Failures such as these have many harmful consequences. Some are obvious, but others are subtle-for example, the loss of public confidence that results when people are unable to reach a physician, call the police, contact family members in an emergency, or use an ATM to get cash.
The frequency of such incidents and the severity of their impact are increasing, in part because of vulnerabilities that exist in the nation’s information infrastructure. John Deutch, then director of the CIA, told Congress in 1997 that he ranked information warfare as the second most serious threat to U.S. national security, just below weapons of mass destruction in terrorist hands. Accounts of hacking into the Pentagon’s computers and breakdowns of satellite communications have been reported in the press. These incidents suggest wider implications for similar systems.
Energy availability is vital to the operations of other systems. DOE will be studying the vulnerabilities of the nation’s electric, gas, and oil systems and trying to determine the minimum number of systems that must be able to continue operating under all conditions, as well as the actions needed to guarantee their operation.
Achieving public-private cooperation. A major issue in safeguarding the national infrastructure is the need for public-private cooperation. Private industry owns 85 percent of the national infrastructure, and the country’s economic well-being, national defense, and vital functions depend on the reliable operation of these systems. [If you read my book reviews on cyberwar and cyberattack, you’ll discover that private companies aren’t willing to spend the money to take their systems off of the internet or improve security because that would take money away from shareholders, and they believe that ratepayers or the government would be on the hook if something went wrong].

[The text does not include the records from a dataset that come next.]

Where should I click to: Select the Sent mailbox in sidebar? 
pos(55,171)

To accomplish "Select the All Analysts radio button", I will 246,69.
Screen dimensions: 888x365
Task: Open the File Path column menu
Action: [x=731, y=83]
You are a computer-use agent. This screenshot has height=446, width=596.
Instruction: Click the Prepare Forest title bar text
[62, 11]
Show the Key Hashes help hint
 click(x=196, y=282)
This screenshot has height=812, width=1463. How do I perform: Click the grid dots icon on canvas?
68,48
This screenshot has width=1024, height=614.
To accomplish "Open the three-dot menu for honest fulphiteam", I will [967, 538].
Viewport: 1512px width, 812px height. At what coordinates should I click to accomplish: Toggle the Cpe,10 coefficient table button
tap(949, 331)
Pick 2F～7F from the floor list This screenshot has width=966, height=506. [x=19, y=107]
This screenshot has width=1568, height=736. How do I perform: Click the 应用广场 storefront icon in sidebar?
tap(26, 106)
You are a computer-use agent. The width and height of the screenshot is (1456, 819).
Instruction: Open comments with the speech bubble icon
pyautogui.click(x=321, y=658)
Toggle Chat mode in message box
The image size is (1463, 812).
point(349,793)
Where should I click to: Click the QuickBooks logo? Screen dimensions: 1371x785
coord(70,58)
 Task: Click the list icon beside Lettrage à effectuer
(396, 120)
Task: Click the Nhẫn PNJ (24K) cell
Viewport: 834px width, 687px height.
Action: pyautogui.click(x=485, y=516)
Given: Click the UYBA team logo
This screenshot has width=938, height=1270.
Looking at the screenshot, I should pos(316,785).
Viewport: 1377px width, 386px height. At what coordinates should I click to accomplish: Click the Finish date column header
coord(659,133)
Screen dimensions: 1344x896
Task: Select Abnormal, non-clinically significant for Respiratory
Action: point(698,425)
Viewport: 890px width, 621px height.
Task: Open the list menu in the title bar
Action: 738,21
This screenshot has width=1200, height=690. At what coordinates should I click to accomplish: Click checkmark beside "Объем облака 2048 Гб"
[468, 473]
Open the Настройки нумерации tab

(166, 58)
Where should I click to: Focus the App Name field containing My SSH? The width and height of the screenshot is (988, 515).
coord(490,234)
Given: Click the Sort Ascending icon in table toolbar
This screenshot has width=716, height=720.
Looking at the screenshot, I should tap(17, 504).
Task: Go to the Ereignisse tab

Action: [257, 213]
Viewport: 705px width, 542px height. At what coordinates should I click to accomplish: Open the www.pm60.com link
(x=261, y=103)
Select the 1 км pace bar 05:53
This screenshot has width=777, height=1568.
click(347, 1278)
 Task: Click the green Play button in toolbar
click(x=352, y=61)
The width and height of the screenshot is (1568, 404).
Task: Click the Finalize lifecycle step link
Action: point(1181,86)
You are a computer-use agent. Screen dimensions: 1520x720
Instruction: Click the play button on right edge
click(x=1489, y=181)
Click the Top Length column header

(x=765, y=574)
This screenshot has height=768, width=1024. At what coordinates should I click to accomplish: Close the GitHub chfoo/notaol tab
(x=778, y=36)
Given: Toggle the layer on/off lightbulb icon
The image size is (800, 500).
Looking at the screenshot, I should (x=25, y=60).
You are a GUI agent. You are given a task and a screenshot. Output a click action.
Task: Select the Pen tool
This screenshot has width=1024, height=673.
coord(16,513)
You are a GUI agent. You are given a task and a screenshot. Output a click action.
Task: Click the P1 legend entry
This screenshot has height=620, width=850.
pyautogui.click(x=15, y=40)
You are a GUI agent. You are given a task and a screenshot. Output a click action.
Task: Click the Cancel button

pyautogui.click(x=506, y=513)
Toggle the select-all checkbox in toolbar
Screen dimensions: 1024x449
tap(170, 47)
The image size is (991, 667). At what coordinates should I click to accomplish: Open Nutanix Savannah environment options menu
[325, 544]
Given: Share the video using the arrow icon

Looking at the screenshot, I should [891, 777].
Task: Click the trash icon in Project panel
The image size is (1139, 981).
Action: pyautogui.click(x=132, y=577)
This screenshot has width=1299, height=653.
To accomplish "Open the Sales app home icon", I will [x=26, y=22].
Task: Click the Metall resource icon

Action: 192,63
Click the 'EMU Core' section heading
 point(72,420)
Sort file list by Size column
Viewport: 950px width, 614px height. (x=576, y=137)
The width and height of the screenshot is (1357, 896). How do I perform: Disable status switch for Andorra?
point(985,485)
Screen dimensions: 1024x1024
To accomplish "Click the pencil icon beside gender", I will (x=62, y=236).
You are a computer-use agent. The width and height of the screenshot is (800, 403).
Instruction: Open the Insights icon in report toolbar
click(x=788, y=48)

Or as Auerswald puts it: “Although private firms uniquely understand their operations and the hazards they entail, it is clear that they currently do not have adequate commercial incentive to fund vulnerability reduction. For many, the cost of reducing vulnerabilities outweighs the benefit of reduced risk from terrorist attacks as well as from natural and other disasters. If industry itself is not motivated to invest in protection against attack and the federal government does not take the initiative, who will take responsibility for protecting chemical plants, rail lines, and other critical infrastructure? Who will make it harder for terrorists to magnify the damage of an attack by first attacking the infrastructure on which effective response depends? Who will ensure that these and other elements of the infrastructure are not used as weapons to kill or maim thousands of people in our cities?”
Philip Auerswald. 2005. The Challenge of Protecting Critical Infrastructure. Issues in Science & technology. National Academy of Sciences.
National Academies, Making the Nation Safer: The Role of Science and Technology in Countering Terrorism, Committee on Science and Technology for Countering Terrorism, Lewis M. Branscomb and Richard Klausner, co-chairs (Washington, DC: National Academies Press, 2002).